▸ EXERCISE MATERIAL
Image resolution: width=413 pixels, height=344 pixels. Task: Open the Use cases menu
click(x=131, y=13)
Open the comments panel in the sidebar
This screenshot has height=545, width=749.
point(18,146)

...

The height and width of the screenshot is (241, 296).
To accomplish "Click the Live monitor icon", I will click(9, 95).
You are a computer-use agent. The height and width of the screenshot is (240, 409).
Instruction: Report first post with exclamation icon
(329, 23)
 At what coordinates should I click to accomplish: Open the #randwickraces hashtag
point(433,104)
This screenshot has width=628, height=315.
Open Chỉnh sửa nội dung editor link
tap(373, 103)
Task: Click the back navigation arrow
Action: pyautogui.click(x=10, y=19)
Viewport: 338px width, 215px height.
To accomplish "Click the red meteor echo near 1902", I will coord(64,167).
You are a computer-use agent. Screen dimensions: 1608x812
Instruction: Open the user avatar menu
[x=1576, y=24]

▸ WHAT TO PRODUCE
Look above for the line holding "Instruction: Report first" and the line holding "This screenshot has width=628, height=315.". Retype both, and every line between them, word for word and nothing else.

▸ ANSWER FOR THIS EXERCISE
Instruction: Report first post with exclamation icon
(329, 23)
 At what coordinates should I click to accomplish: Open the #randwickraces hashtag
point(433,104)
This screenshot has width=628, height=315.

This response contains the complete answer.